Whispers in Grand Central

There I was …

The whispering gallery in Grand Central Terminal. How surprising to find it completely empty.

One mysterious morning I arrived at Grand Central early. One scene in my book is set in the whispering gallery (right in front of the Oyster Bar), so I had to stop by. It’s part of my Grand Central routine now–visit the whispering gallery. I was shocked to find I was the only one there. For just a moment or two, I was the only person in the whispering gallery, in Grand Central Station, in the middle of New York City, the busiest city in the country. It was magical. I had just enough time alone to take this one picture.

The whispering gallery is one of many wonders in Grand Central Station. (I know, the real name is Grand Central Terminal, but everyone seems to call it Grand Central Station anyway.) The current station opened in 1913 and is the third of three that have been located at that site.
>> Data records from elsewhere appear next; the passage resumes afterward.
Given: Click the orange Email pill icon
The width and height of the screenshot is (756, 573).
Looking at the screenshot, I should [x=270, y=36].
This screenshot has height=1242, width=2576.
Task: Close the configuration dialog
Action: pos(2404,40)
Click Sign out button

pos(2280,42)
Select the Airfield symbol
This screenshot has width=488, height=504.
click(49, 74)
The first was constructed in 1871, just six years after the end of the Civil War.

So how—and why—does a whispering gallery work? If you stand facing the wall in any of the four corners, and whisper, your words will be carried to the corner diagonally across from you and can be heard by someone in that corner. It doesn’t matter if there are crowds of very noisy people in the gallery. Your whispered words will come through. Also, two conversations can go on at once when people are standing in all four corners. The signals won’t get crossed. The science of a whispering gallery has to do with the way sound waves (called whispering gallery waves) are carried along the surface of a circular wall or overhead in a gallery shaped like an ellipse (a regular oval).

Crowds of people in Grand Central Terminal's Whispering Gallery located just outside the Oyster Bar.

The curved ceiling in the Grand Central whispering gallery is constructed of Guastavino tile, named after the Spanish building engineer Rafael Guastavino who invented this type of interlocking terracotta tile for use in arches and architectural vaults.

Most sources I’ve looked at say the space was not designed to be a whispering gallery. It was simply a “happy accident.” I love the fact that there is no big plaque or poster explaining what happens there. You just have to learn about it by watching, or reading, or being told by someone else. Maybe in a whisper.